WHAT IS EXPECTED: Return, word for word, only the lines from the one containing "Select the FUNCTION" through the last line of the entries.

━━ DATA RECORDS

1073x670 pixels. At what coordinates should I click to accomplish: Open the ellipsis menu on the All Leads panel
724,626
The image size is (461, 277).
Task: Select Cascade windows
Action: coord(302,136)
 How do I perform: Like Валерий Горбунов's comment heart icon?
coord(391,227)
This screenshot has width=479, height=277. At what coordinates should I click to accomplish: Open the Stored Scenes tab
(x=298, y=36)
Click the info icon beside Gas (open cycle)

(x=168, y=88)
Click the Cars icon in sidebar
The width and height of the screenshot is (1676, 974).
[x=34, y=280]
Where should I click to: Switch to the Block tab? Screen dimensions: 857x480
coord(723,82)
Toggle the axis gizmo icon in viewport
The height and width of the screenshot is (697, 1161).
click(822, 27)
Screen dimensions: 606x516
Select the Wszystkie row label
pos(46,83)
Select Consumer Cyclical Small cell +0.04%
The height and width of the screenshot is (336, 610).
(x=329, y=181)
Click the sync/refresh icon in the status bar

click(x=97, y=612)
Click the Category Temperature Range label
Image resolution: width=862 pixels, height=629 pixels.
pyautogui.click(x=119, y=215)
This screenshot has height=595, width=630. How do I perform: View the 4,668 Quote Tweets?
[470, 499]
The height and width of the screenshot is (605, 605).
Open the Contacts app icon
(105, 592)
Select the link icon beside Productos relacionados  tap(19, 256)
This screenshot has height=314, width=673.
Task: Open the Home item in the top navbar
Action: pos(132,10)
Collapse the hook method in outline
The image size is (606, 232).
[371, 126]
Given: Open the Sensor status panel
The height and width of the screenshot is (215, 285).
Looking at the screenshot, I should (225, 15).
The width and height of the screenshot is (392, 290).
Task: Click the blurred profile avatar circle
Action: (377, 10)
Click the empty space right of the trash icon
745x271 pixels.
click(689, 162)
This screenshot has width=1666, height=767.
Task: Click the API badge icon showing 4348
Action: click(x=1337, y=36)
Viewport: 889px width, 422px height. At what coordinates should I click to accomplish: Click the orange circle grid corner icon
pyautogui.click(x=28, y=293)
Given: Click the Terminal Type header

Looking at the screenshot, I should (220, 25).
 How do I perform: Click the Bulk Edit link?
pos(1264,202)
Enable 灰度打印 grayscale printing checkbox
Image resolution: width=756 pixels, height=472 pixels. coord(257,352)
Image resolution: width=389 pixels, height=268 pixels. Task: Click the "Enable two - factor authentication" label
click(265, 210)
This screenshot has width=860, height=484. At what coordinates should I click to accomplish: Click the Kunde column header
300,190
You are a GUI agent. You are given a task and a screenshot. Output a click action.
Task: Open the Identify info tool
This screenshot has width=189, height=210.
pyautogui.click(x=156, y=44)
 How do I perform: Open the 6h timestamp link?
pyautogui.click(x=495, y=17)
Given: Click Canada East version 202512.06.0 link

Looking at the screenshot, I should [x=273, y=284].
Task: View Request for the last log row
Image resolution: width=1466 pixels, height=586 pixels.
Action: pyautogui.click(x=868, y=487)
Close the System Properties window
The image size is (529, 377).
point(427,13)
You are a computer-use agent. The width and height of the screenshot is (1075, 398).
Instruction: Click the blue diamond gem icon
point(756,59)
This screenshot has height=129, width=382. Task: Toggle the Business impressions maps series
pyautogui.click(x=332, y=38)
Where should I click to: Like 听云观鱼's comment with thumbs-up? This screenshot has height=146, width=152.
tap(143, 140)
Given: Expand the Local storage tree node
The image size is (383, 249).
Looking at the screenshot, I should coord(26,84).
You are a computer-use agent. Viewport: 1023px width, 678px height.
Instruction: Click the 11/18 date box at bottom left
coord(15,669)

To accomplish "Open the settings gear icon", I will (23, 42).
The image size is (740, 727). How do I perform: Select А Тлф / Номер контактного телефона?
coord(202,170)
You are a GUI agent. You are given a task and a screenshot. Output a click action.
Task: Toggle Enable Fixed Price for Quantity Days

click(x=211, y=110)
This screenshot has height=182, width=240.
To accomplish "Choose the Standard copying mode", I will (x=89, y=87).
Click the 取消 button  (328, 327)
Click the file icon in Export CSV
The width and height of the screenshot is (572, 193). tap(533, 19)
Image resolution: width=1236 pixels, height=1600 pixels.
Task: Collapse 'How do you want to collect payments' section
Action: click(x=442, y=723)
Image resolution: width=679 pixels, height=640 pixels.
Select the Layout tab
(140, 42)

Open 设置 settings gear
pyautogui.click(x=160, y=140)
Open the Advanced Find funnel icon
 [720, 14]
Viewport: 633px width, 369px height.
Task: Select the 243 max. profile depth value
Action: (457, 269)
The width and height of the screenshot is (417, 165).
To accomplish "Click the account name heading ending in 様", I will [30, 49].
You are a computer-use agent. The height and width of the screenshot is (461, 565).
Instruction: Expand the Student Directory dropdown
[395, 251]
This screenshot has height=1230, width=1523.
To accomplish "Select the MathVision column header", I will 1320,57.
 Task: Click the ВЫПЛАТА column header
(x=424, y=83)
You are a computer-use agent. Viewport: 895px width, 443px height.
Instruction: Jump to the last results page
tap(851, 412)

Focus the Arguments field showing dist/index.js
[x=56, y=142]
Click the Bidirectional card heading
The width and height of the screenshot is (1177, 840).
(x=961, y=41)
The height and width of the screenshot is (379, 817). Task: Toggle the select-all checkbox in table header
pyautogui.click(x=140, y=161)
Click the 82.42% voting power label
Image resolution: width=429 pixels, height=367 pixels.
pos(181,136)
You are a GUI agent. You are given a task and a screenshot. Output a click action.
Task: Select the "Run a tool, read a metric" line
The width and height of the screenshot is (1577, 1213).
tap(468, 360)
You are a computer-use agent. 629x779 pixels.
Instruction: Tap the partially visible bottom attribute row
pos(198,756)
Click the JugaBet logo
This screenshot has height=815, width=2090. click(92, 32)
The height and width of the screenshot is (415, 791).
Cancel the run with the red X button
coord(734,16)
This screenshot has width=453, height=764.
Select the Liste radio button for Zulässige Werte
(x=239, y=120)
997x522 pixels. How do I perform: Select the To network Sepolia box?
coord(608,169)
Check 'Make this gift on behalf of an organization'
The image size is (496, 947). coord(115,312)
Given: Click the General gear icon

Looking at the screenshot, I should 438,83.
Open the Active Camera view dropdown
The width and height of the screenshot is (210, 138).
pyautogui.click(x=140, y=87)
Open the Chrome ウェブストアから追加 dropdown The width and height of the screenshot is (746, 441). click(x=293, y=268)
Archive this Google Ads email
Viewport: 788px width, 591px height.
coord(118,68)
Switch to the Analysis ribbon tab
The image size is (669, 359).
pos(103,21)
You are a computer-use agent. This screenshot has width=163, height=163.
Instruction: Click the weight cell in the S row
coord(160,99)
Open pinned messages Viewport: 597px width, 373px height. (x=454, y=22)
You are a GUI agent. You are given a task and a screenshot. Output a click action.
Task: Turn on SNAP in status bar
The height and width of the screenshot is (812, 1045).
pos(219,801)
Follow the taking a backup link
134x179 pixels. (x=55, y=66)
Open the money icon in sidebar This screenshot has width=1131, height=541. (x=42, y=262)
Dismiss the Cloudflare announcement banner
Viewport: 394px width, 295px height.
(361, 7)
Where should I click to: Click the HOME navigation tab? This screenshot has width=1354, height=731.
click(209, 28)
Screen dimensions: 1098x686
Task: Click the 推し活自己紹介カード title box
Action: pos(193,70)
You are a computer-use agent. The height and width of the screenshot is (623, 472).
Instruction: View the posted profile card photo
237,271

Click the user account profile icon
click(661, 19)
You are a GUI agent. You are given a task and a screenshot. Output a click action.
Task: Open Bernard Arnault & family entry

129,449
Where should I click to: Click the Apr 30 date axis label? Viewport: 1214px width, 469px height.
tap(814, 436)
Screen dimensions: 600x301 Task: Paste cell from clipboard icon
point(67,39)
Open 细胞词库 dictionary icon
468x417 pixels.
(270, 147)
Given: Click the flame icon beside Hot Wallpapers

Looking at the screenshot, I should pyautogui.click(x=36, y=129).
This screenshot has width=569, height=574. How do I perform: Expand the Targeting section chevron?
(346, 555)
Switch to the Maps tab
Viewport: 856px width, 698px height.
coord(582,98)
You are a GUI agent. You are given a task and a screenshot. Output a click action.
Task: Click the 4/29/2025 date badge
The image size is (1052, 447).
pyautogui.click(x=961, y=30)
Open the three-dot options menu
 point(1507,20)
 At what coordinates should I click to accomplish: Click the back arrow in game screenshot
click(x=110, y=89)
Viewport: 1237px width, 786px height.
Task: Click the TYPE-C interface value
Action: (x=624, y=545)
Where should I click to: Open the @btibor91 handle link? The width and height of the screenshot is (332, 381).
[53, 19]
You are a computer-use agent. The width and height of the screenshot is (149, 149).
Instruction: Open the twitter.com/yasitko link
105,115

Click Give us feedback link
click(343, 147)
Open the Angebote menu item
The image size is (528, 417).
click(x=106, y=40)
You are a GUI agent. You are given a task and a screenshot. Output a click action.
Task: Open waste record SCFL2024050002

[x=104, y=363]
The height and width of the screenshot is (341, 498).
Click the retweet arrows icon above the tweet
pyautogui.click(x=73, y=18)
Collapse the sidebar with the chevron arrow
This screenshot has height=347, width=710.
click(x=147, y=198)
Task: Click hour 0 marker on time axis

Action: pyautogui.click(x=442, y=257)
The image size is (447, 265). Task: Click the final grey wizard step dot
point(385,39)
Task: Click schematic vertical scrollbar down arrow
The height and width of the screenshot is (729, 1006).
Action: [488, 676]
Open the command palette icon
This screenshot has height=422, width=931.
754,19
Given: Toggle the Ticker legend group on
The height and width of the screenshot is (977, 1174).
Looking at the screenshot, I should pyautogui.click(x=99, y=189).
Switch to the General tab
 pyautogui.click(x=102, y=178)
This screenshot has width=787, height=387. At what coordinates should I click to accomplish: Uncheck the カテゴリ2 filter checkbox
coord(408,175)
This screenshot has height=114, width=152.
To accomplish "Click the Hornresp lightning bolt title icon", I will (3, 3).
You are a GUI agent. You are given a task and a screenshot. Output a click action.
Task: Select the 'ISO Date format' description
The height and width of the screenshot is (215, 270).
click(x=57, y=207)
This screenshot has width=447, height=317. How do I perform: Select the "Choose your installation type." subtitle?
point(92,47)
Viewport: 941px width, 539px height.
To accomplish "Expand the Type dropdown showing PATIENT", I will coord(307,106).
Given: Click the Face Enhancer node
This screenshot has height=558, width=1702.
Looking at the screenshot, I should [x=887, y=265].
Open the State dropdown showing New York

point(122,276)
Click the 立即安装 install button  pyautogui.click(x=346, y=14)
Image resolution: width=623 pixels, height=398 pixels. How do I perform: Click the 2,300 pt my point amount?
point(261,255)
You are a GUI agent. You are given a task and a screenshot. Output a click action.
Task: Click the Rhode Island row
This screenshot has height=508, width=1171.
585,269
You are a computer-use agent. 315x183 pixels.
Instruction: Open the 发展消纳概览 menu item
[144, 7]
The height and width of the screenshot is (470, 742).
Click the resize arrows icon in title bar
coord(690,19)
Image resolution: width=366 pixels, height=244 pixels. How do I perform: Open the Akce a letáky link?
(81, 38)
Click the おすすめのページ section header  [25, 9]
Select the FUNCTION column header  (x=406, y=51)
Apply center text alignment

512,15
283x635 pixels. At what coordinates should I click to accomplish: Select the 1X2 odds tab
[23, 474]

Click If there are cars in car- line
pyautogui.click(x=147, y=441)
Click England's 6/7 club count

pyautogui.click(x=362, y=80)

━━━━

TASK SOLUTION:
Select the FUNCTION column header  (x=406, y=51)
Apply center text alignment

512,15
283x635 pixels. At what coordinates should I click to accomplish: Select the 1X2 odds tab
[23, 474]

Click If there are cars in car- line
pyautogui.click(x=147, y=441)
Click England's 6/7 club count

pyautogui.click(x=362, y=80)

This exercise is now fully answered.